Stated problem:
Copy out the stretch of the records from the line containing "This screenshot has width=729, height=508." through the end of the records, keeping every line as it stands.

Source records:
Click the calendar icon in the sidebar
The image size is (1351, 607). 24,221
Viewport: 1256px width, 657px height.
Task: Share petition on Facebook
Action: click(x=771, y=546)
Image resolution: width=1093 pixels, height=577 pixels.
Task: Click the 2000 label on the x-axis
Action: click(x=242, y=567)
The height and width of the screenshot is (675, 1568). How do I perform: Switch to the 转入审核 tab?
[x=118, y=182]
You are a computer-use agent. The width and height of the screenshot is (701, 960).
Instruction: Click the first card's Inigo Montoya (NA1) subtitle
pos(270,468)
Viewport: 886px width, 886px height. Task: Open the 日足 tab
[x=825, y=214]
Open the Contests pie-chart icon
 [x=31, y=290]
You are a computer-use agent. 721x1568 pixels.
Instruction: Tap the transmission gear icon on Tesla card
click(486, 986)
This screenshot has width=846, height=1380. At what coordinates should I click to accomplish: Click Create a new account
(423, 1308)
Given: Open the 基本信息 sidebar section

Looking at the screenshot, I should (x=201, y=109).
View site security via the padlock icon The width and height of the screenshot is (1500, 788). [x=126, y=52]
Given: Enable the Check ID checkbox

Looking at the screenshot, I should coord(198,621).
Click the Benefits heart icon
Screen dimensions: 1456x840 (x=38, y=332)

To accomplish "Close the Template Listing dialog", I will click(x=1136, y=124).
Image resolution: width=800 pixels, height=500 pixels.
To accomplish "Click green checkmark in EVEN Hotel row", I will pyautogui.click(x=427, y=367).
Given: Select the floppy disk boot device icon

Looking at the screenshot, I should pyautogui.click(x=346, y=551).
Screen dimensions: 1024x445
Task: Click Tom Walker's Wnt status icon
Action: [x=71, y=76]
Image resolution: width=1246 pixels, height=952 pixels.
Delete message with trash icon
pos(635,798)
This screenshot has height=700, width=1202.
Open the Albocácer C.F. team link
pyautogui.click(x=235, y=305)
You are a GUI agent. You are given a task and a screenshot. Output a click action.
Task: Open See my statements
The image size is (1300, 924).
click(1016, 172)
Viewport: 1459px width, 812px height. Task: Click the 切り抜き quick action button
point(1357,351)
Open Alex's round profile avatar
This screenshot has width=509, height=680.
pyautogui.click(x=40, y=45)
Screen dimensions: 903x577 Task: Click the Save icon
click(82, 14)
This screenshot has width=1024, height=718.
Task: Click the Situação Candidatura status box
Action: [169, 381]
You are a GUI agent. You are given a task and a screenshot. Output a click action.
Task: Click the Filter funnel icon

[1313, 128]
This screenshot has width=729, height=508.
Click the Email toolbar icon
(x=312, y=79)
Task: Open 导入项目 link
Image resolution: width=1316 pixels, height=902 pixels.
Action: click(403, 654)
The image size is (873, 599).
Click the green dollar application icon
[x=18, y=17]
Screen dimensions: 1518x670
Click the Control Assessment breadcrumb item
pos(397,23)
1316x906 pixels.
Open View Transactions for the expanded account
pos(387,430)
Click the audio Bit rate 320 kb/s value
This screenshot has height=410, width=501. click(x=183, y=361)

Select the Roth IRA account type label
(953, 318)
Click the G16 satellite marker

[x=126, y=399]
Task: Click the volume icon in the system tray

Expected answer:
This screenshot has width=729, height=508.
Click the Email toolbar icon
(x=312, y=79)
Task: Open 导入项目 link
Image resolution: width=1316 pixels, height=902 pixels.
Action: click(403, 654)
The image size is (873, 599).
Click the green dollar application icon
[x=18, y=17]
Screen dimensions: 1518x670
Click the Control Assessment breadcrumb item
pos(397,23)
1316x906 pixels.
Open View Transactions for the expanded account
pos(387,430)
Click the audio Bit rate 320 kb/s value
This screenshot has height=410, width=501. click(x=183, y=361)

Select the Roth IRA account type label
(953, 318)
Click the G16 satellite marker

[x=126, y=399]
Task: Click the volume icon in the system tray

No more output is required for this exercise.